• **Stored data entries**
_____
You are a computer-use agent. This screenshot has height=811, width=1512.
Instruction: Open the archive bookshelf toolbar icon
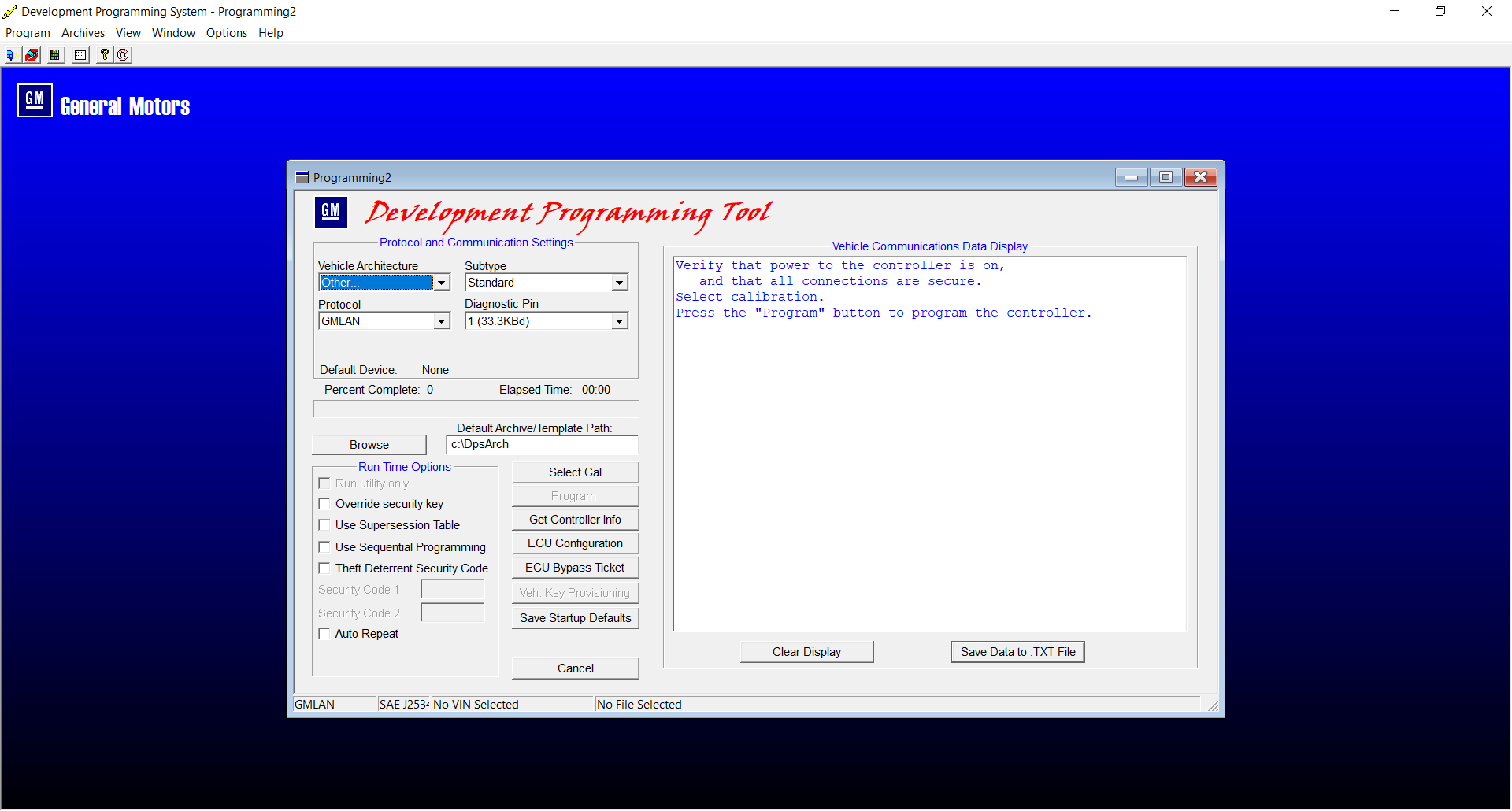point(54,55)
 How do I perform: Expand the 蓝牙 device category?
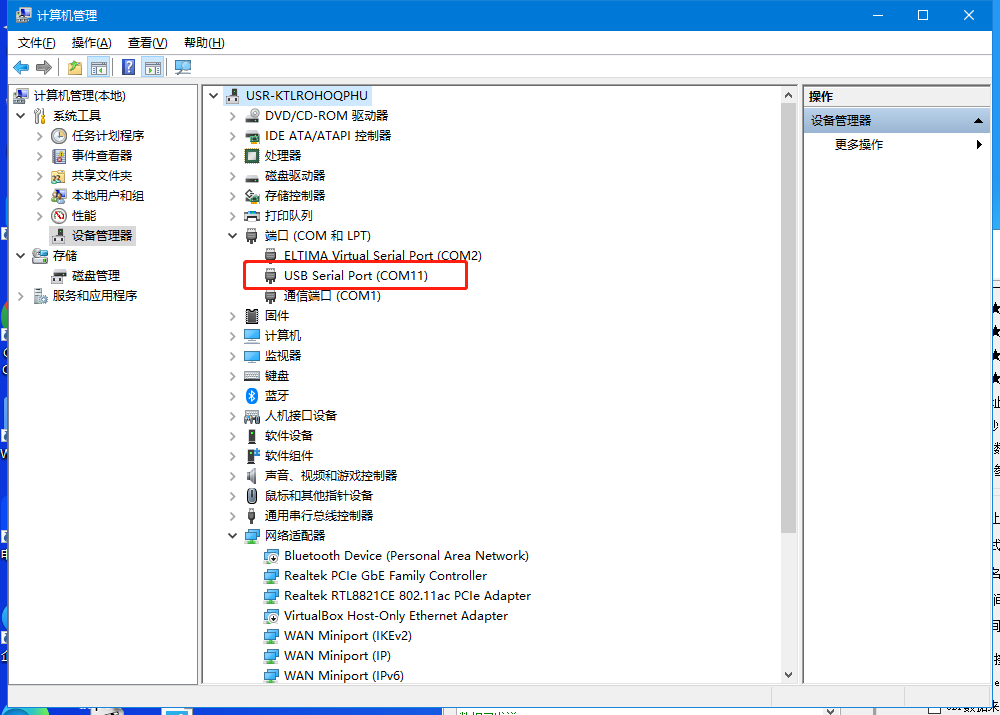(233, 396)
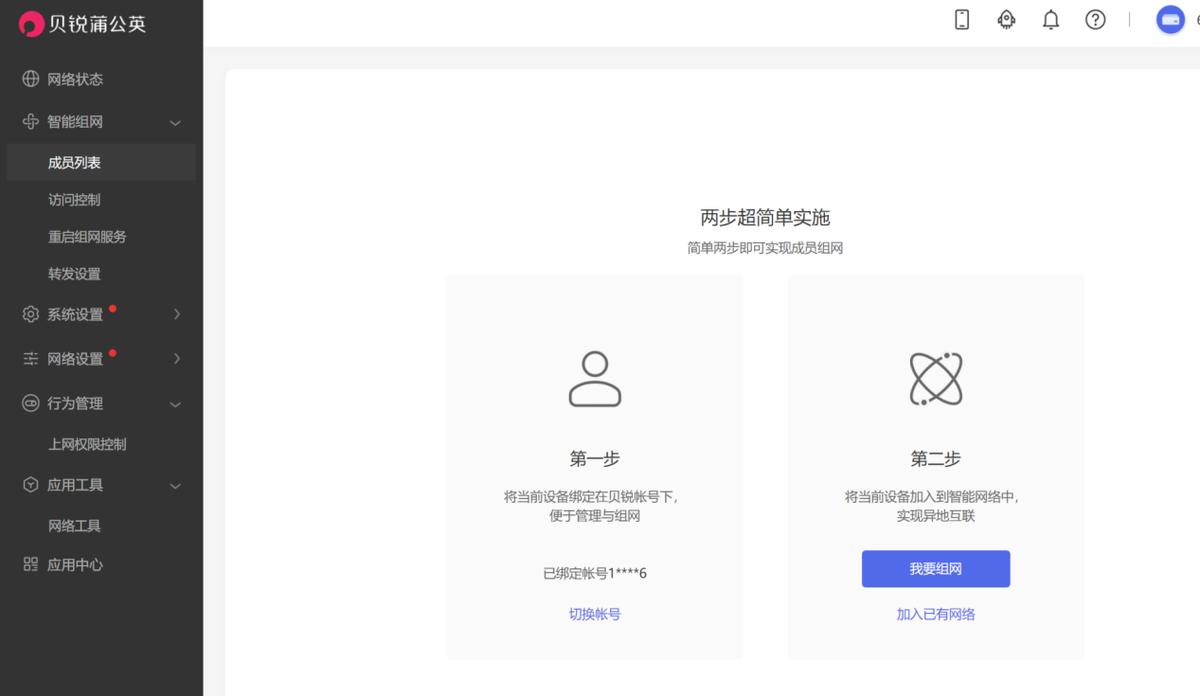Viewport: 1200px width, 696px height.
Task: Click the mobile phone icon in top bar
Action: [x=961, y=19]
_____
Print each entry above exactly. The pictures should not be printed.

You are a computer-use agent. This screenshot has height=811, width=1512.
Instruction: Open the archive bookshelf toolbar icon
point(54,55)
 How do I perform: Expand the 蓝牙 device category?
(233, 396)
Viewport: 1200px width, 696px height.
Task: Click the mobile phone icon in top bar
Action: [x=961, y=19]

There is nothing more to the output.